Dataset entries
***

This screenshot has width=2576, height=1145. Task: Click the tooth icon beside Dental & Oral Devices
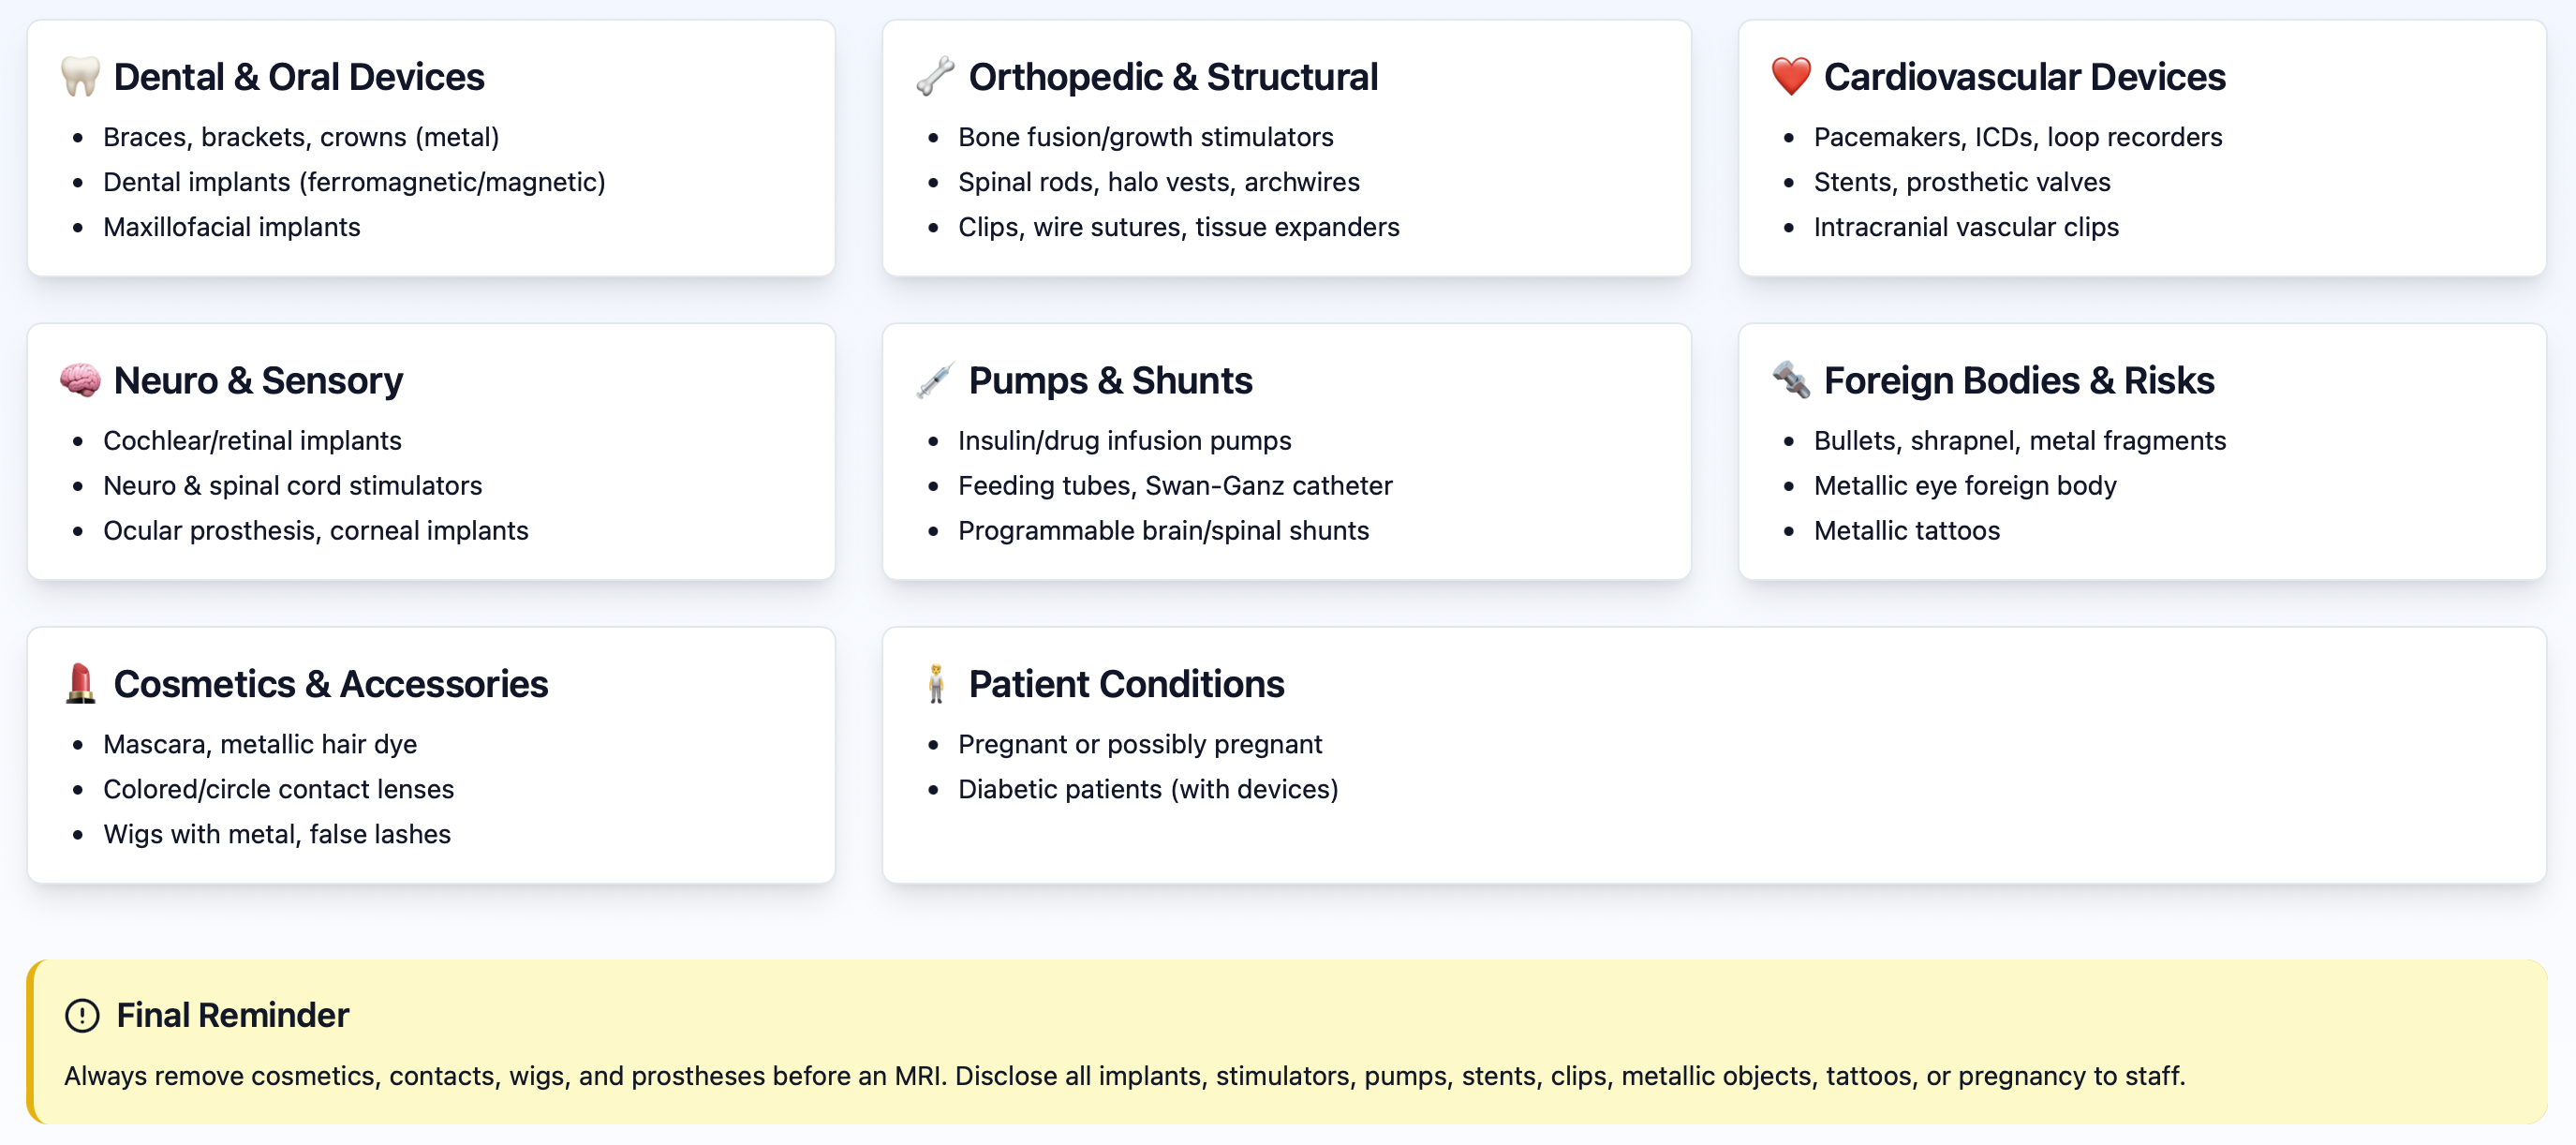[x=80, y=77]
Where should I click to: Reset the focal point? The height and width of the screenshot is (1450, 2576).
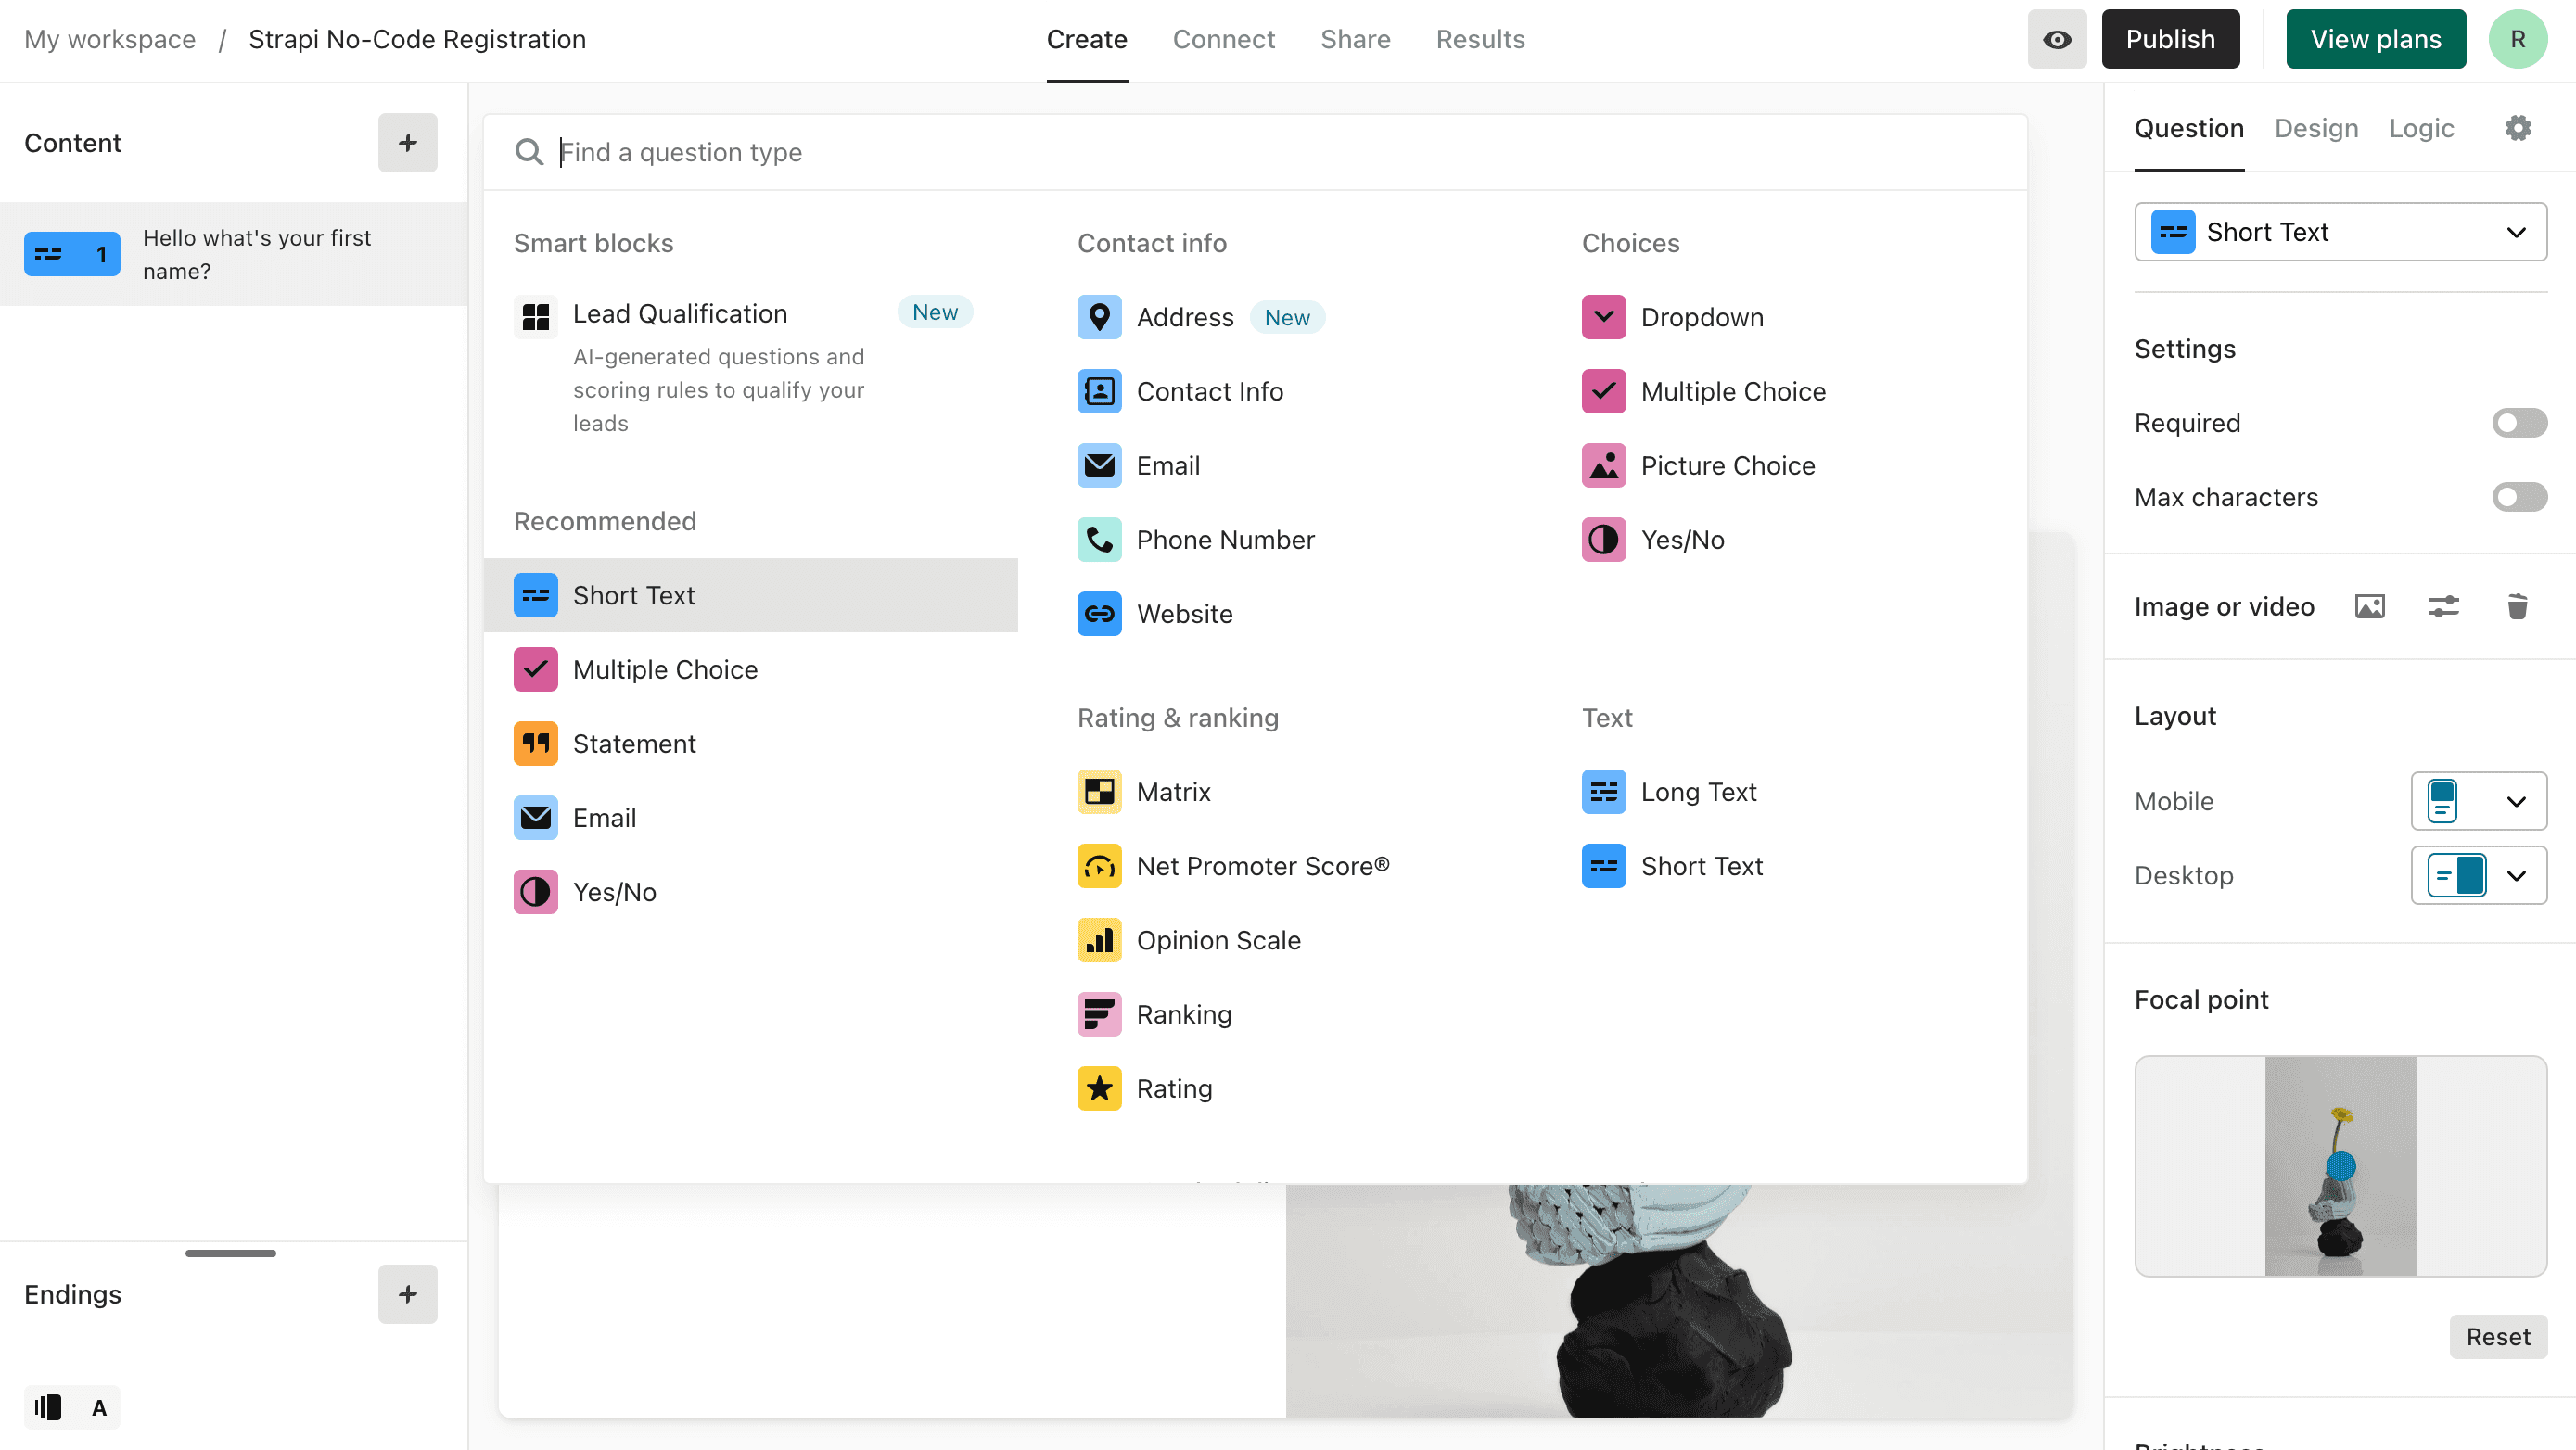pos(2497,1337)
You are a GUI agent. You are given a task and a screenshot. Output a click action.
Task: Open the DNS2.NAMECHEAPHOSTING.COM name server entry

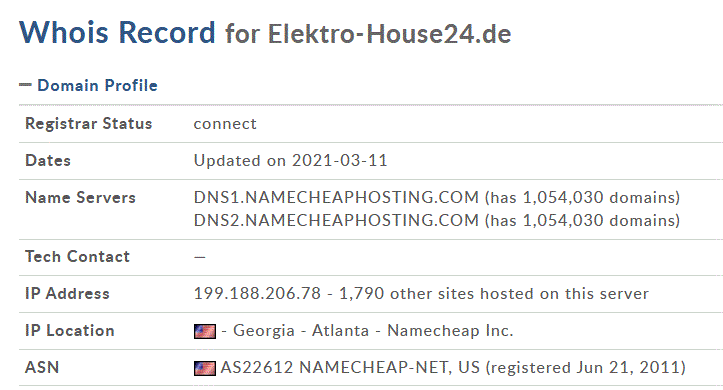point(336,220)
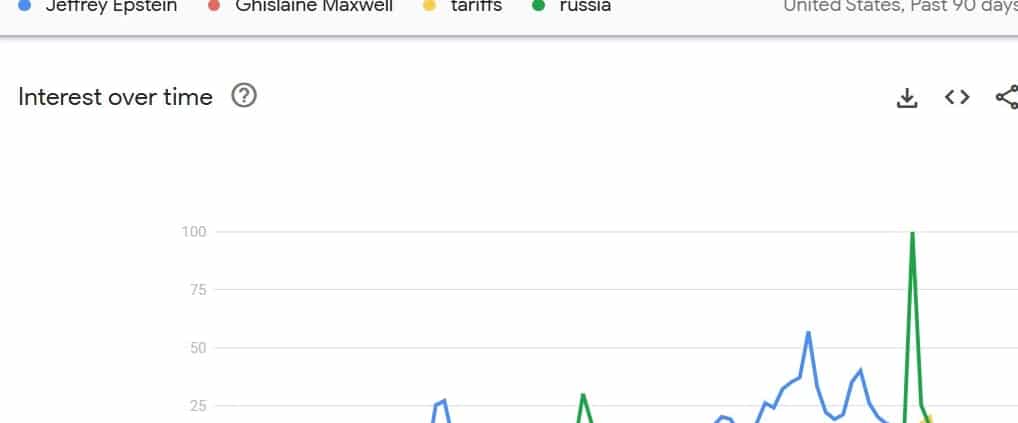Share the Interest over time chart

[1007, 97]
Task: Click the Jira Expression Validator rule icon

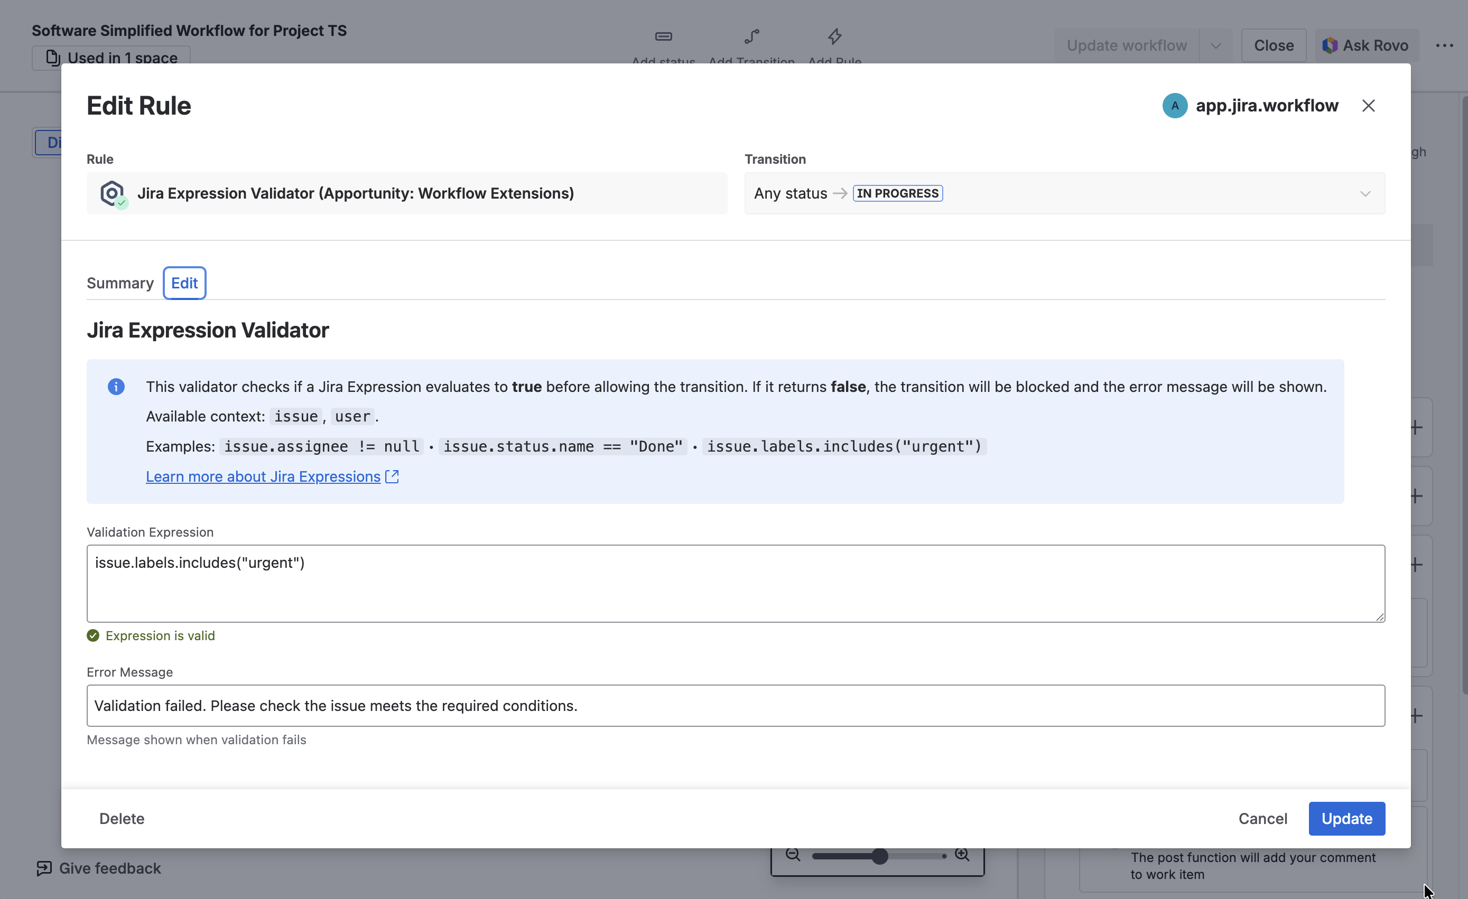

***

What is needed is an exact output of the records above, with every picture left out.

This screenshot has width=2576, height=1145. Task: Click the tooth icon beside Dental & Oral Devices
[x=80, y=77]
Where should I click to: Reset the focal point? The height and width of the screenshot is (1450, 2576).
pos(2497,1337)
You are a GUI agent. You are given a task and a screenshot. Output a click action.
Task: Open the DNS2.NAMECHEAPHOSTING.COM name server entry

point(336,220)
Share the Interest over time chart

[1007, 97]
Task: Click the Jira Expression Validator rule icon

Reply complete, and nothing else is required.